Finding a viewer or portal to handle all image types for display and access – Stage 2 MU standards set a threshold of 10 percent or more of imaging results accessible through certified EHR technology. However, the standards clarified that images do not have to be stored in the EHR, but there must be a link to where the image and information can be accessed. To comply, many providers will enable image access and sharing by pairing their VNA with a zero-footprint viewer that can be embedded in an EMR system to provide access to reports and images alongside the patient’s other medical information. Moreover, the viewer must provide access to DICOM, as well as non-DICOM image related data, such as JPEG images and PDF documents. The viewer’s use must not be restricted to a single department system or facility, but offer extensive compatibility to provide secure access to images across and beyond the enterprise.
Determining an approach to assignment to patient longitudinal record – Even though VNAs solve storage problems, they don’t resolve the different workflows that exist across different departments. And sure, multiple integrated viewers can give you secure access to images from a variety of departments, but how does a caregiver view and compare multiple images across various “ologies” without a common means to tie to images to a single patient?
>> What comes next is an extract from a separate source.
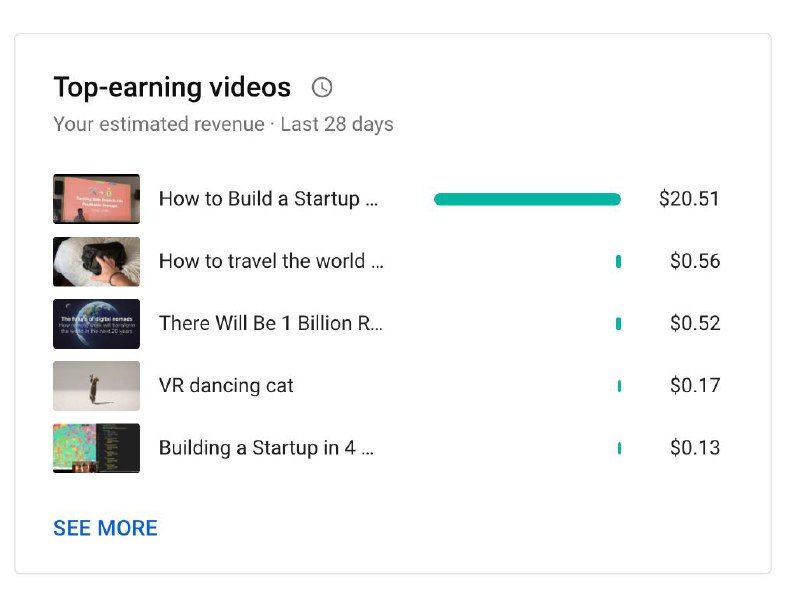Click the long green revenue bar for $20.51
Screen dimensions: 800x604
tap(527, 199)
Consider this: radiology has long used accession numbers, generated by orders input into a RIS, to deal with identification of images once acquired and stored digitally. Some organizations may require ancillary imaging departments to use the facility’s RIS system to generate an accession number so all images stored in a VNA have a standard numbering schema. Other imaging modalities like cardiology or ophthalmology don’t use accession numbers and may not even require an order to acquire or store the image. Neither approach offers a viable solution because requiring an accession number could disrupt departmental workflow, and without an accession number or standardized numbering schema it is cumbersome to view a patient’s longitudinal imaging record and compare cross-department images.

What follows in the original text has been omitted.